### Task requirements
Starting with the line containing "The width and" and going on through the end of the data, write out every line again, requests included, with each coordinate in the answers multiplied by 0.5 and rounded to a whole number, halves rounded up. Leave the pictures out of your answer.

---------------

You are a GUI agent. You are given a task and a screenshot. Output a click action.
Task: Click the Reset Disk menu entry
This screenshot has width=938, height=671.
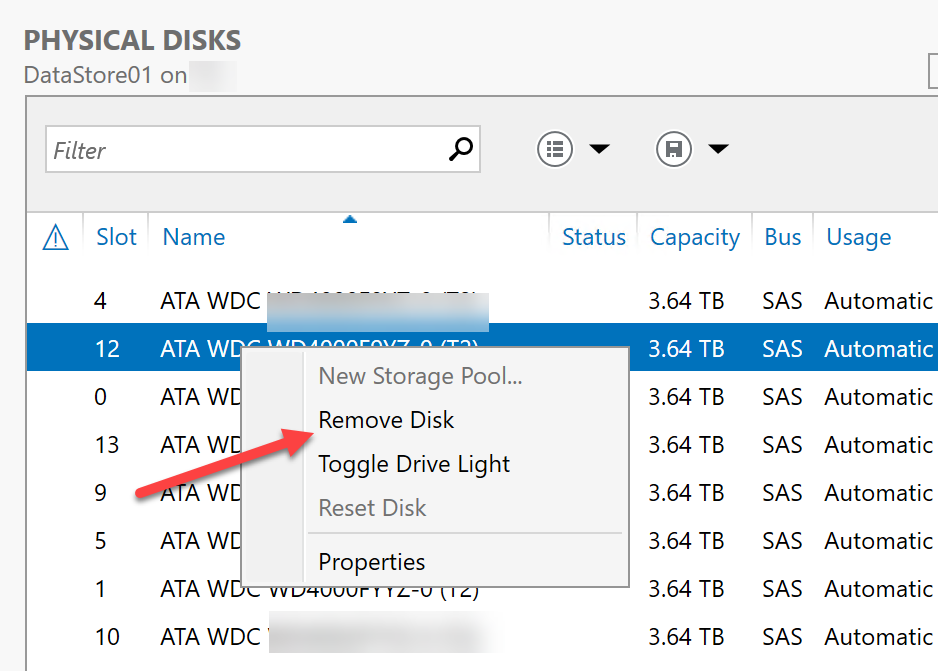[372, 508]
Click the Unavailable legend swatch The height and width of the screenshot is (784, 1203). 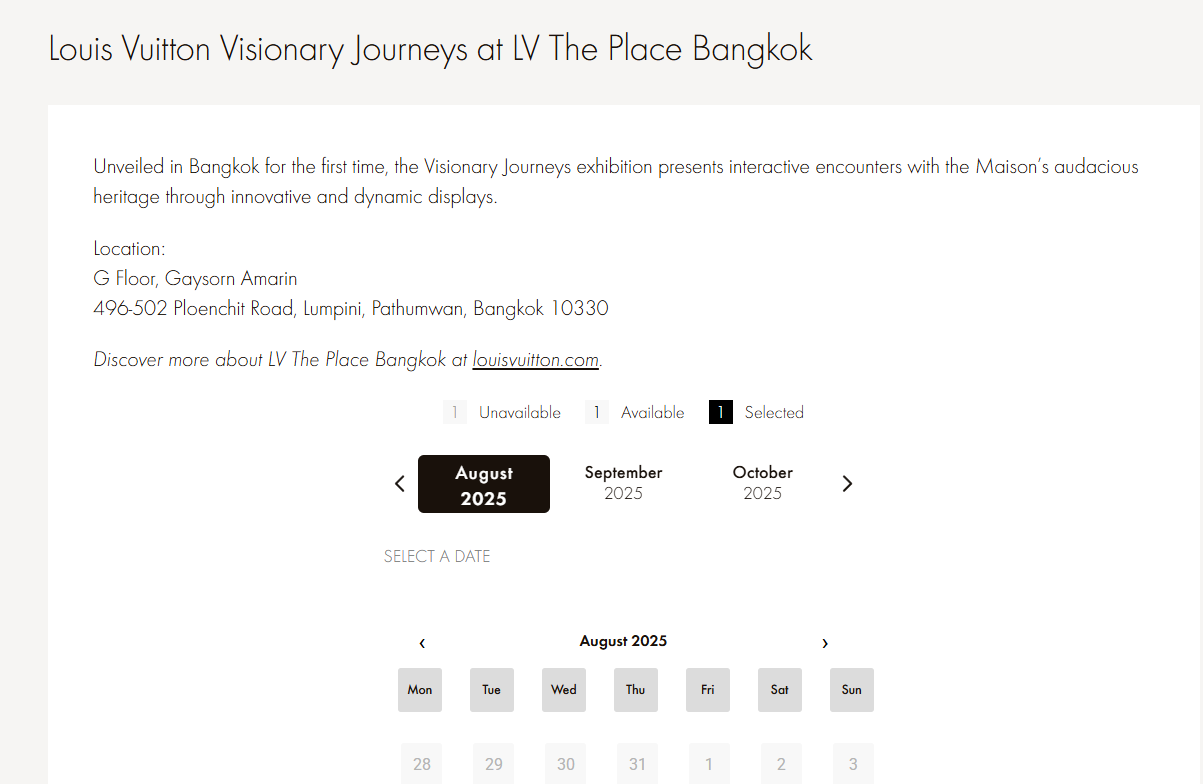tap(455, 412)
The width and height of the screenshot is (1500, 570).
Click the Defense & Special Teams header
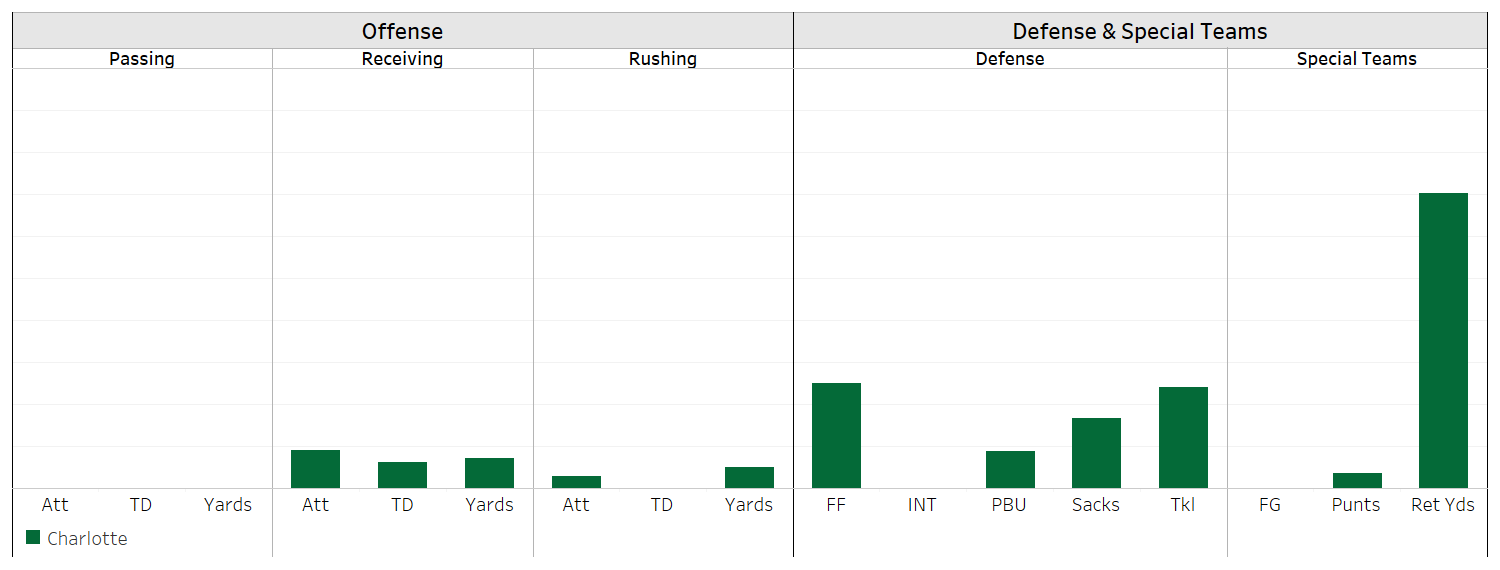[1140, 31]
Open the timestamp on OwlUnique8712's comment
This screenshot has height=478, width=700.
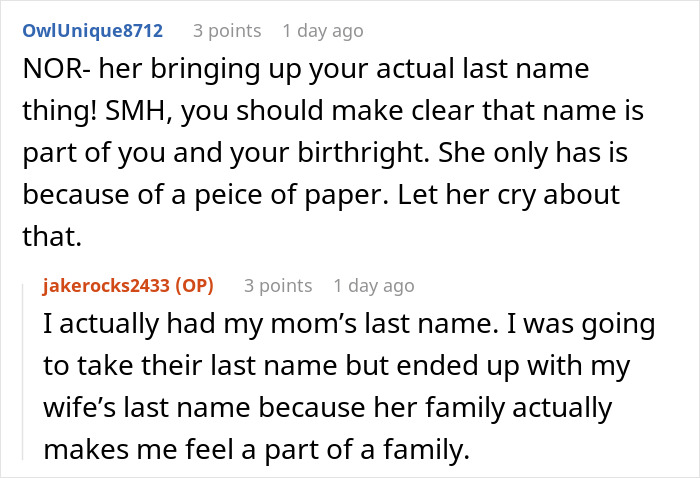323,31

---------------

### Solution to this task
The width and height of the screenshot is (1500, 570).
Click the Defense & Special Teams header
[570, 16]
Open the timestamp on OwlUnique8712's comment
This screenshot has height=478, width=700.
162,16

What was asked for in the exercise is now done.